**Directions for this task:**
Output, exactly and with no pictures, the line that contains "Task: Click the" and every line that comes after it in the data below, the last one included.
===============
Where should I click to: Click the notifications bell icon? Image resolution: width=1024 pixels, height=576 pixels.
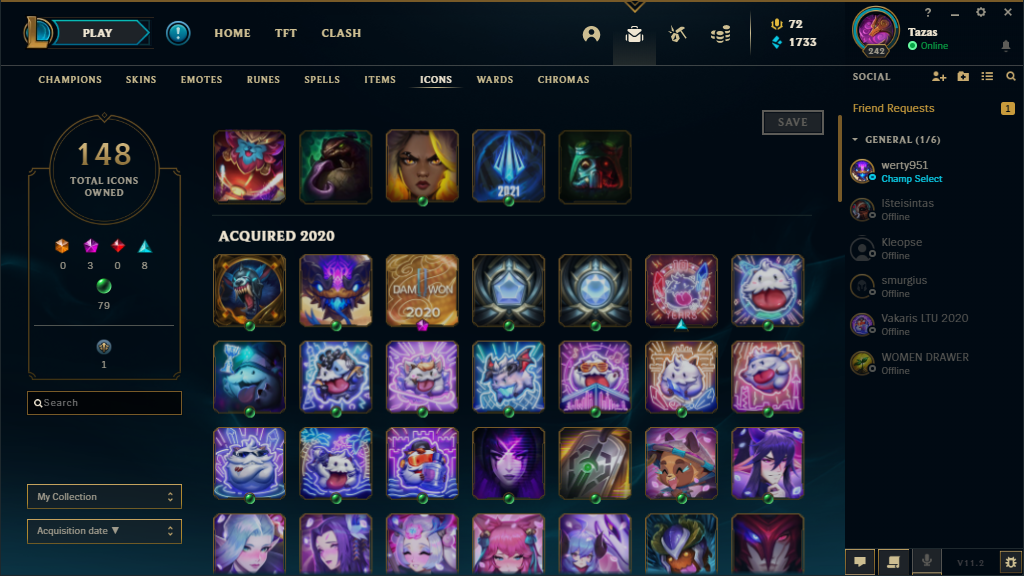pos(1006,46)
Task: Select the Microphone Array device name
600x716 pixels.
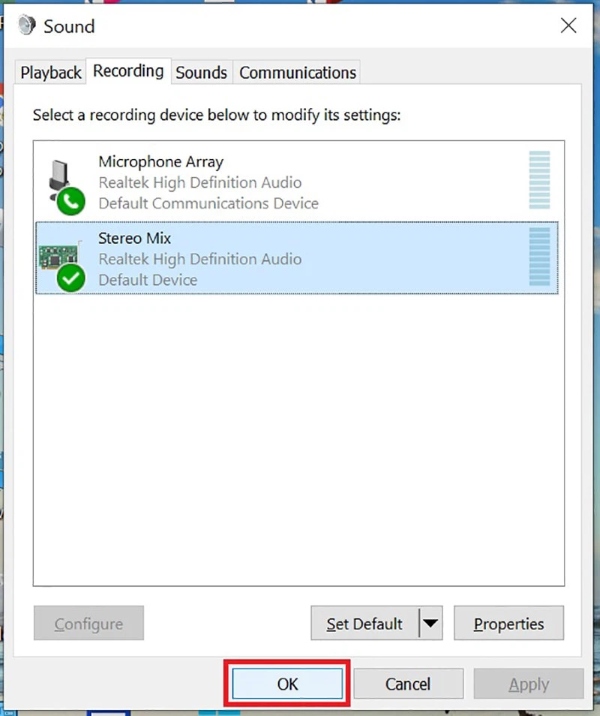Action: pos(161,162)
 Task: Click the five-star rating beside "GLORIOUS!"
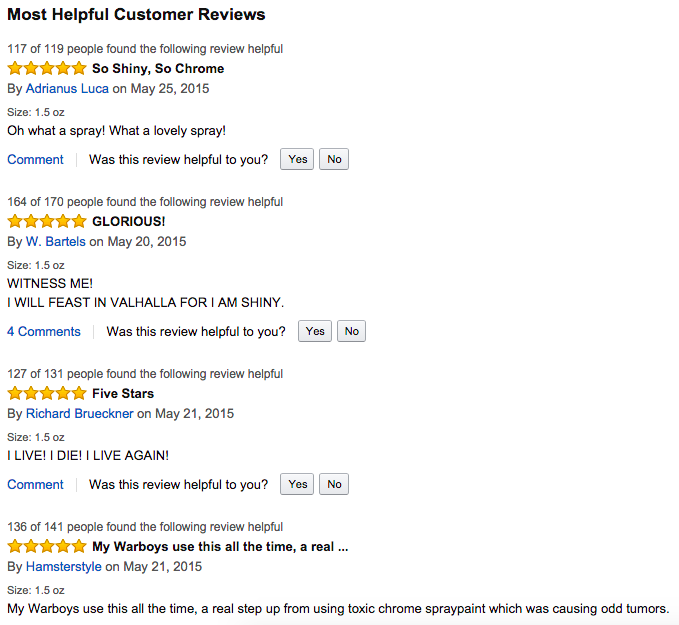[x=47, y=221]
===============
**Task solution:**
 Task: Click the five-star rating beside "GLORIOUS!"
[x=47, y=221]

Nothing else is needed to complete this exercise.